You know, the same thing was said about our ability to produce enough planes and tanks in World War II.[When I read how Albert Speer kept those factories going....] The same thing was said about our ability to harness the science and technology to land a man safely on the surface of the moon.

And yet, time and again, we have refused to settle for the paltry limits of conventional wisdom.

Instead, what has defined us as a nation since our founding is the capacity to shape our destiny, our determination to fight for the America we want for our children. Even if we're unsure exactly what that looks like, even if we don't yet precisely know how we're going to get there, we know we'll get there.

It's a faith in the future that sustains us as a people. It is that same faith that sustains our neighbors in the Gulf right now. [Don't forget Hope and Change, or it's off to the Ministry of Love!]

Each year, at the beginning of shrimping season, the region's fishermen take part in a tradition that was brought to America long ago by fishing immigrants from Europe. It's called "The Blessing of the Fleet," and today it's a celebration where clergy from different religions [with forced integrations by my Regime.] gather to say a prayer for the safety and success of the men and women who will soon head out to sea, some for weeks at a time.

The ceremony goes on in good times and in bad. It took place after Katrina, and it took place a few weeks ago, at the beginning of the most difficult season these fishermen have ever faced.

And still, they came and they prayed. [Until the ACLU made them stop.]

For as a priest and former fisherman once said of the tradition, "The blessing is not that God has promised to remove all obstacles and dangers. The blessing is that he is with us always," a blessing that's granted "even in the midst of the storm."

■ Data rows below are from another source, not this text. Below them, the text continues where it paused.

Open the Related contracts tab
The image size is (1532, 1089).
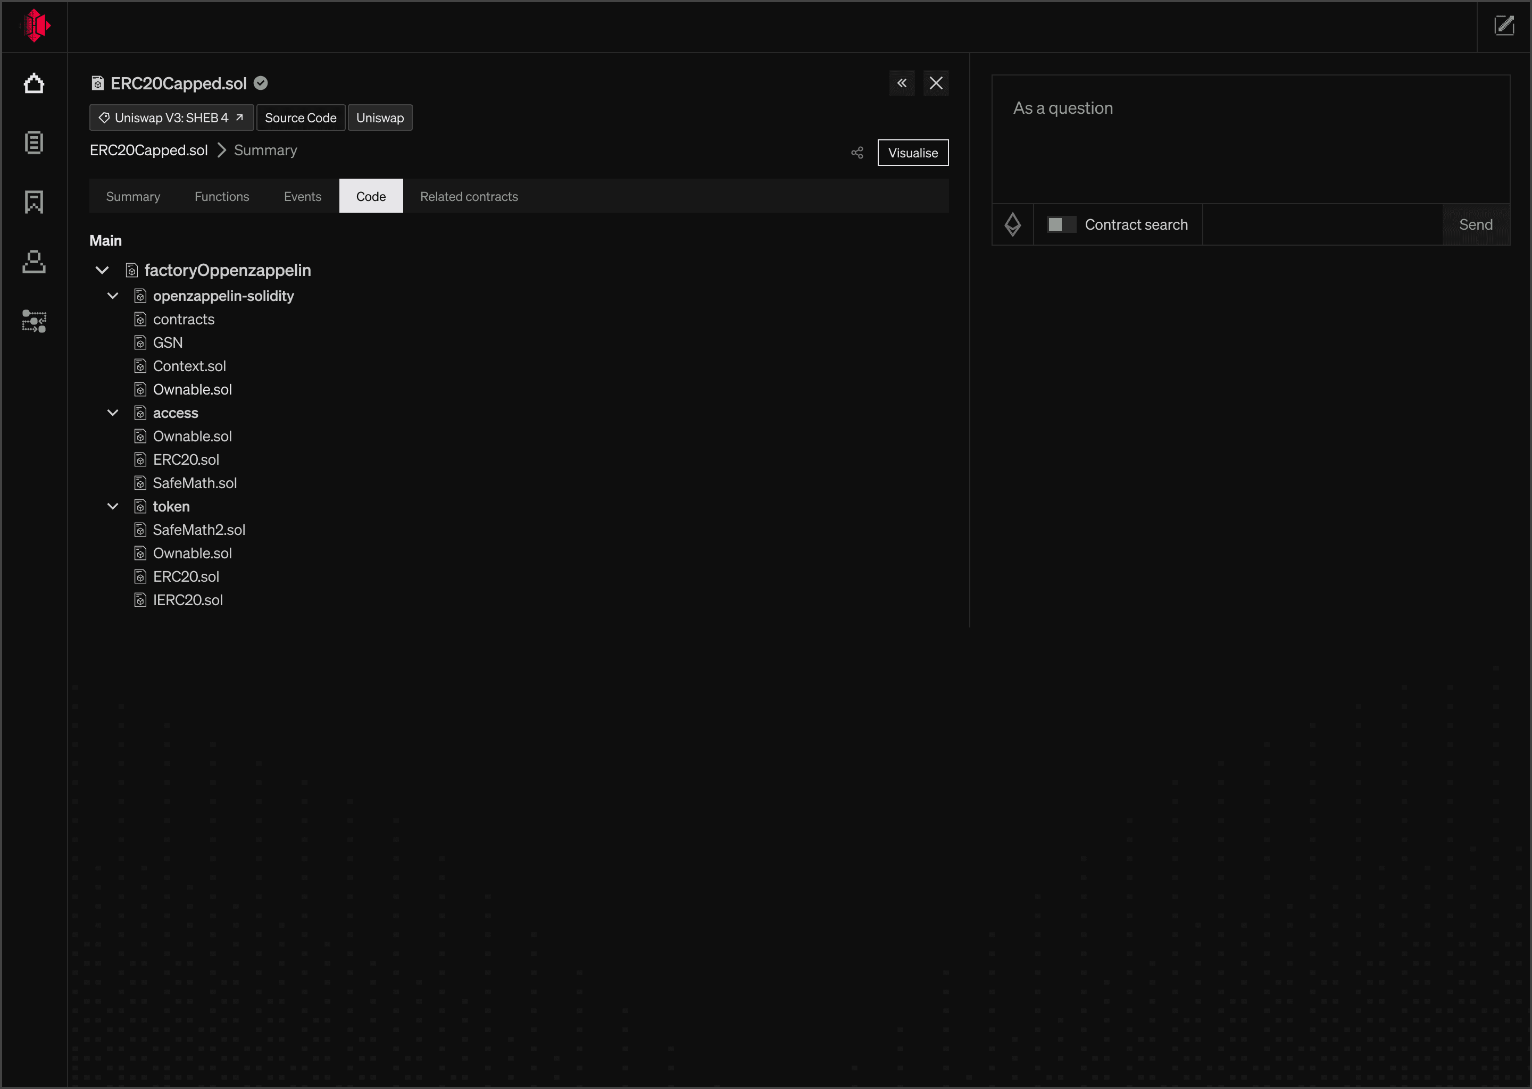tap(468, 196)
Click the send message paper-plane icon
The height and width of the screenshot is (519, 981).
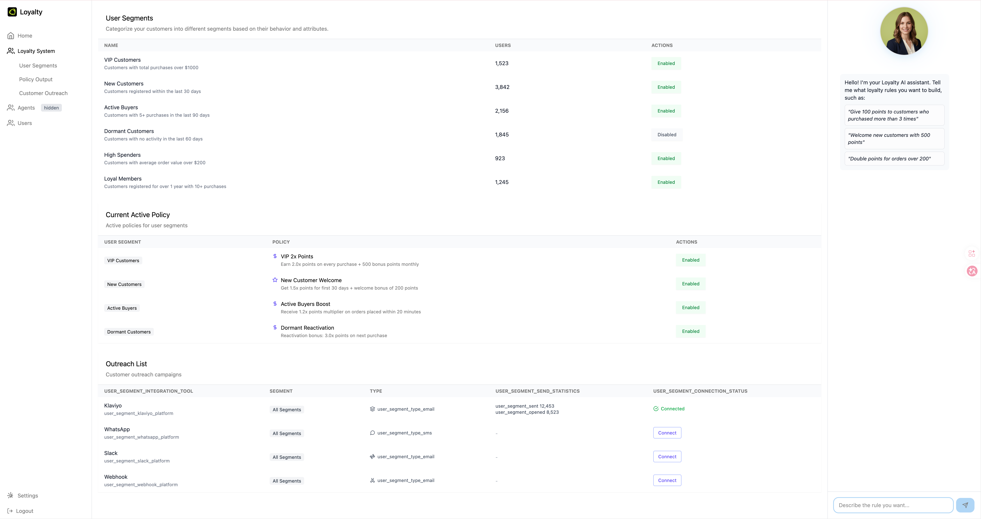click(x=965, y=505)
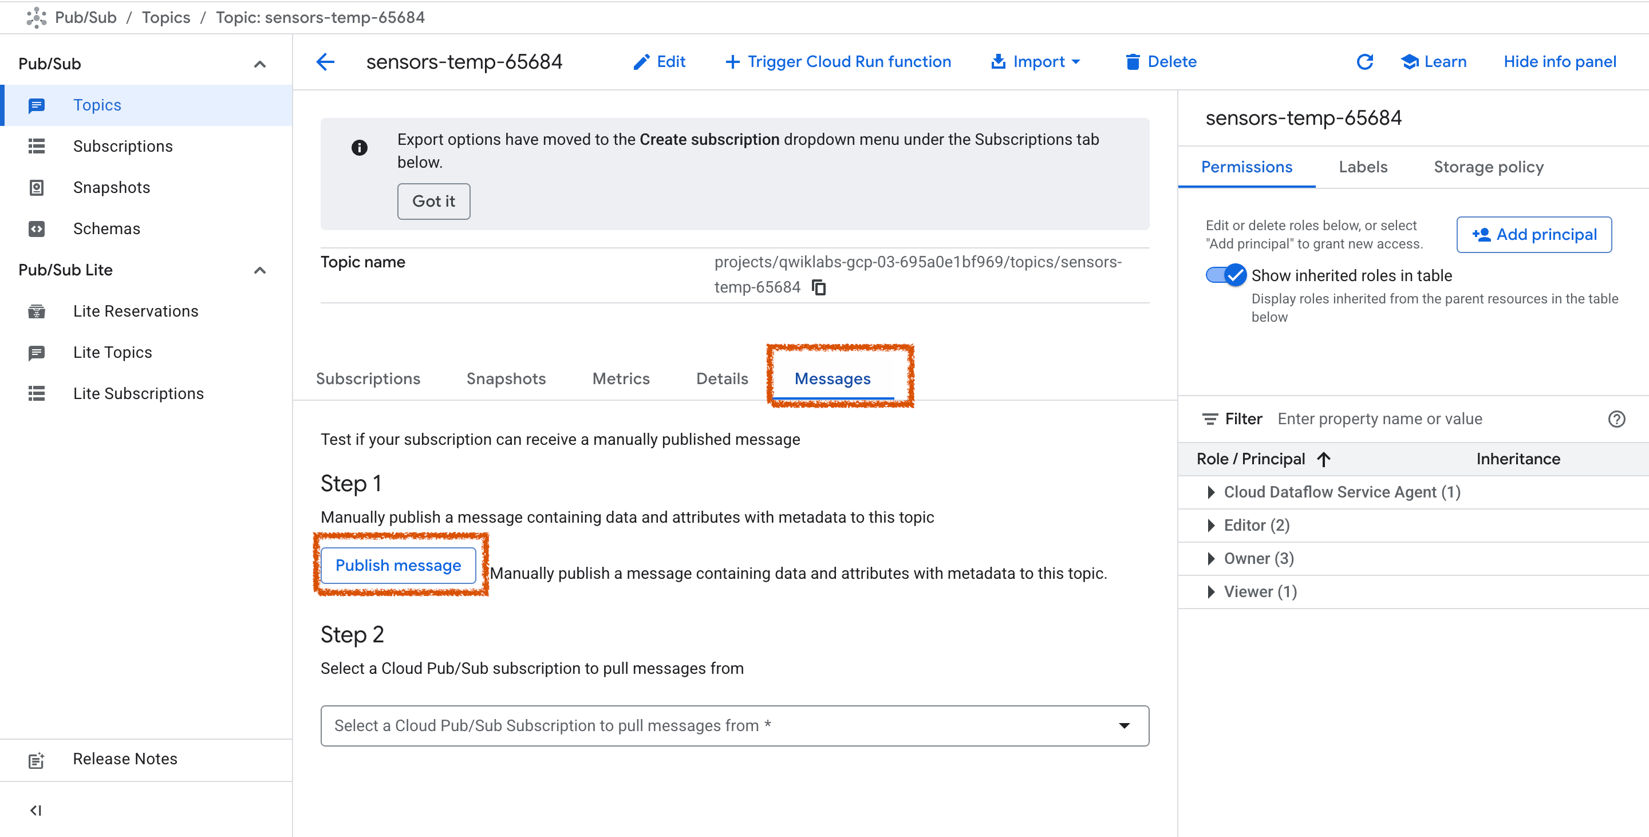Toggle Show inherited roles in table

pos(1225,275)
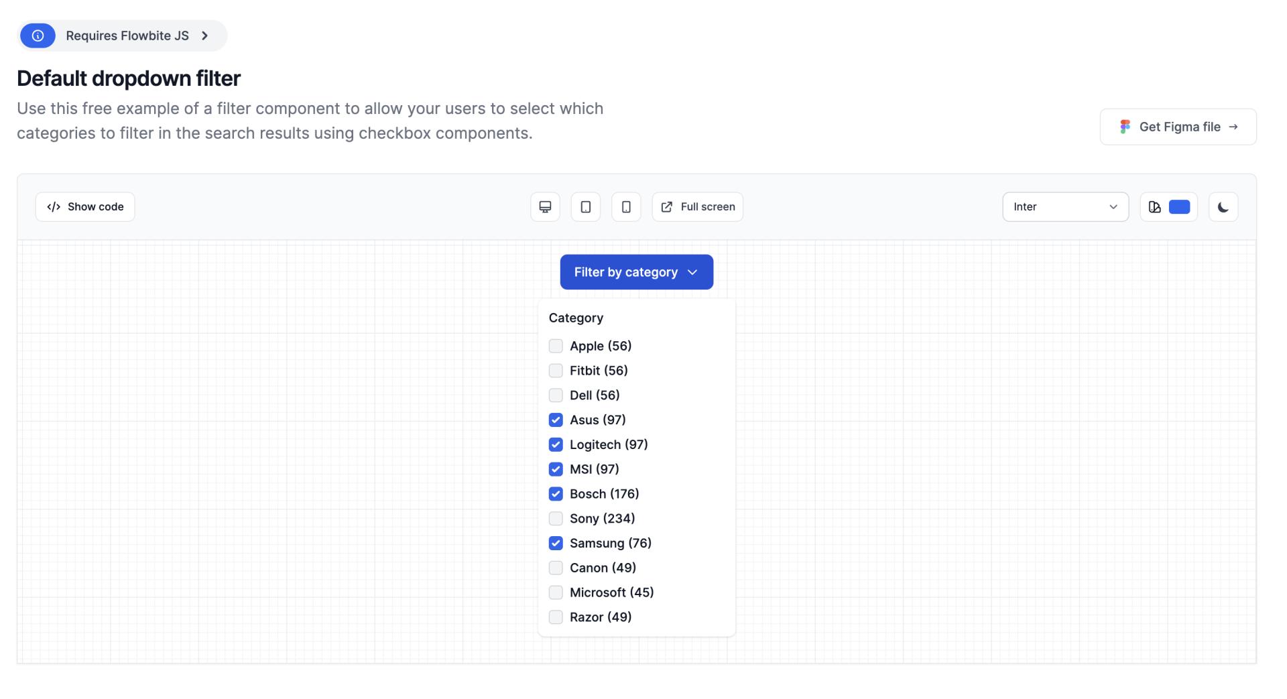Open the theme color swatches panel

(x=1154, y=206)
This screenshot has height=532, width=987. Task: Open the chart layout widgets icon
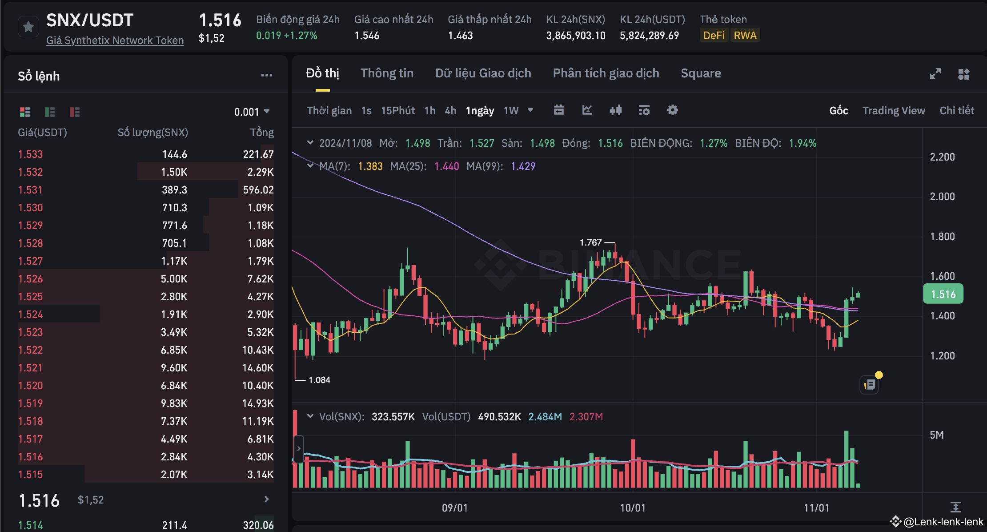tap(963, 74)
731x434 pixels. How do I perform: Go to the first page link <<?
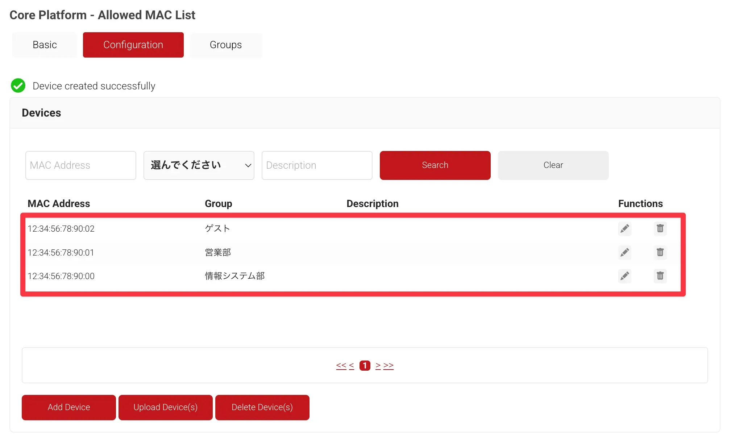(341, 365)
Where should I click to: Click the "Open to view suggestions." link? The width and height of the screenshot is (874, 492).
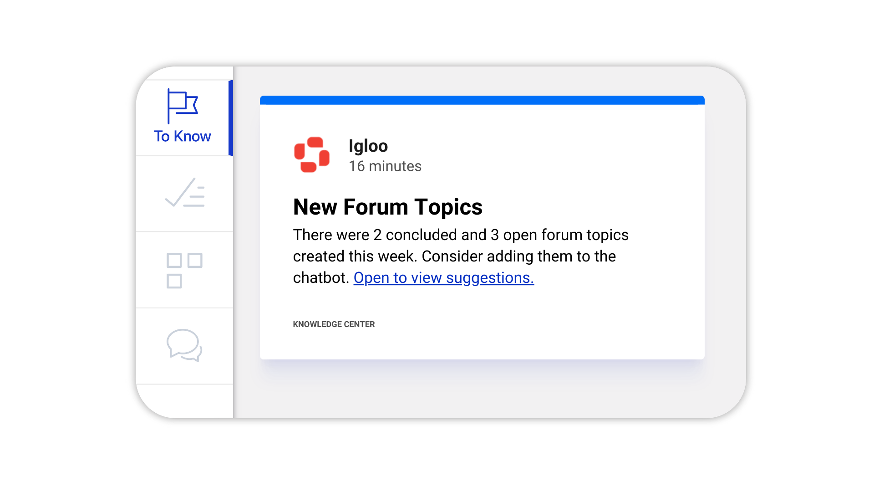pyautogui.click(x=443, y=277)
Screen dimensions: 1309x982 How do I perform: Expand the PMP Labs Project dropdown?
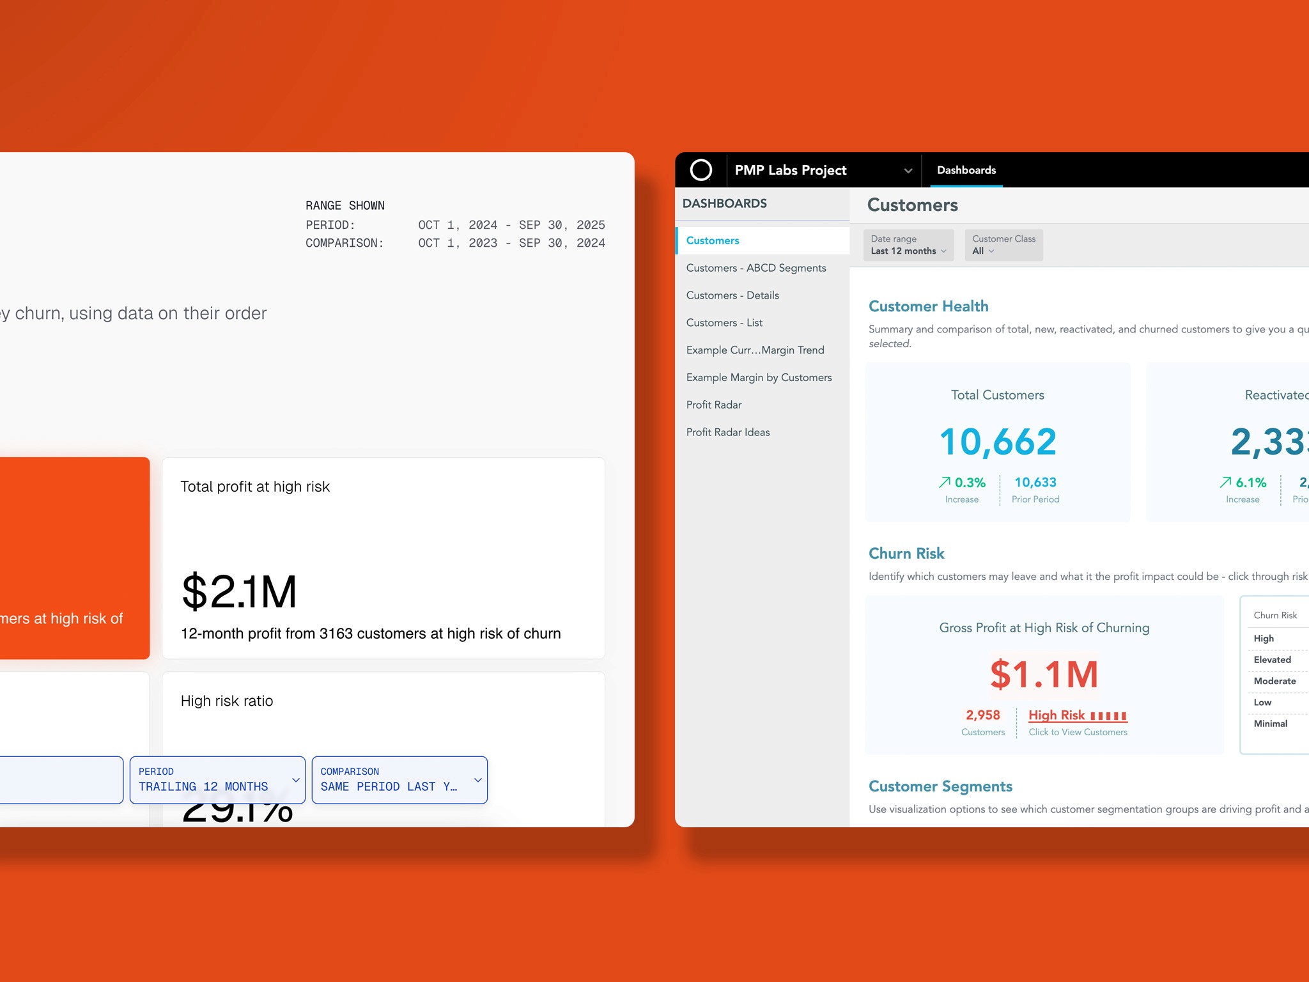(907, 171)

The oil spill is not the last crisis America will face. [There are many eggs to cracked when you make a socialist omelette.] This nation has known hard times before, and we will surely know them again. What sees us through -- what has always seen us through -- is our strength, our resilience, and our unyielding faith that something better awaits us if we summon the courage to reach for it.

Tonight, we pray for that courage, we pray for the people of the Gulf, and we pray that a [secular] hand may guide us through the storm towards a brighter day.

Thank you, God bless you, and may God bless the United States of America."